Third Parties and POAs

Many POA situations require your agent to act on your behalf when dealing with a third party. In many of these situations, the third party might require the POA to meet standards that aren’t imposed by state law.

For example, if you create a POA that allows your brother to manage your finances if you become incapacitated, he might have to talk to a third party, such as your bank or creditors, on your behalf. The bank might require that any power of attorney be no older than a year or two. If it is older, the bank might refuse to recognize your agent’s authority, even though the document complies with all relevant state laws.

In such situations, your agent can ask a court to force a third party to recognize the POA’s authority.
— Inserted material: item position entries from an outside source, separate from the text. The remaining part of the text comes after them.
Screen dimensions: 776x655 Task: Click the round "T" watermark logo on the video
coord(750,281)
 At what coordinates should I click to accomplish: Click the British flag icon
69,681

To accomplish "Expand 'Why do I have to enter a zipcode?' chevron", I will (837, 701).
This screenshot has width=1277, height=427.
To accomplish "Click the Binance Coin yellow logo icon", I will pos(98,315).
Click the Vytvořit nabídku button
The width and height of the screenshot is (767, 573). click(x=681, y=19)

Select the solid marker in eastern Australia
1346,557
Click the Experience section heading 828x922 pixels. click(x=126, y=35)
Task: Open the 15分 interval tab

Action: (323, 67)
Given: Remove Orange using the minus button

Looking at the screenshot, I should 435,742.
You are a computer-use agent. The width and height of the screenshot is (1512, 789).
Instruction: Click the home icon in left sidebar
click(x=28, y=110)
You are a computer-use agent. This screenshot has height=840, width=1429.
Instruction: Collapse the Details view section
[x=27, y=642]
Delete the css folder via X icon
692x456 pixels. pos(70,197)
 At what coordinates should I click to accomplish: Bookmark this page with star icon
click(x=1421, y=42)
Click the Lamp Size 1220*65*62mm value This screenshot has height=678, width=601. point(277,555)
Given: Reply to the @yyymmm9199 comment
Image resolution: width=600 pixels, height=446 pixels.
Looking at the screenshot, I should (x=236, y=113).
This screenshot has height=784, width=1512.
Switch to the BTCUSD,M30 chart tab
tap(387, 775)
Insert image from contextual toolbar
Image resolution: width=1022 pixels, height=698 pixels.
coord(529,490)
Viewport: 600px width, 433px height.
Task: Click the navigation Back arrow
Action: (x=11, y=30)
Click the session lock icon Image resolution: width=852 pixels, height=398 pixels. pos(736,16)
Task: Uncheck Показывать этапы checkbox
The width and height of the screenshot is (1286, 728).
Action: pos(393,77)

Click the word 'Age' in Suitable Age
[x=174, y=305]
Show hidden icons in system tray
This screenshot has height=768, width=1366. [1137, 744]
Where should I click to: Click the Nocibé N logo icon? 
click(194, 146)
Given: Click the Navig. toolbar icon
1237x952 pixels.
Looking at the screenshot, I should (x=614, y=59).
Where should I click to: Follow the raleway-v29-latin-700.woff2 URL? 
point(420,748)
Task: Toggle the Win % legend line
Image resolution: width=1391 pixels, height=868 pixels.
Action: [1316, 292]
However, it’s often easier to take action beforehand by, for example, asking any third parties if they have policies about POA use, and drafting POAs that comply.

Beyond POA

Powers of attorney are useful and flexible, but they are not catchall devices that serve all your needs or protect all of your interests. For example, a power of attorney cannot control what happens to your estate after you die. Furthermore, your agent under a POA cannot manage your estate because the agent’s authority terminates upon your death.

To address these concerns, you have to create an estate plan that includes a last will and testament.

Final Word

Powers of attorney give you the ability to control your life and protect your interests like few other documents. However, they also pose risks and require you to consider a host of vital questions. Powers of attorney can be essential safety nets that protect you and your family in the event something happens to you, or can be convenient tools that allow you to feel secure in knowing that you’ve delegated your decision-making abilities to people who can help you.

Do you have a power of attorney? What are your biggest concerns?

  • http://thecollegeinvestor.com Robert

    A power of attorney is very important. I just got married this year, and set it up for my wife and myself to have power of attorney for each other.

    While you can go to an attorney to setup a generic one (such as real estate transactions), most banks, brokerages, and credit unions require you to fill out their specific form and have it notarized. This is free (other than the notary fee), and should cover most of your basic needs.

  • Elle

    Thanks Robert for sharing the helpful tip. It amazed me how powerful and useful a power of attorney can be, depending on how it’s prepared and executed.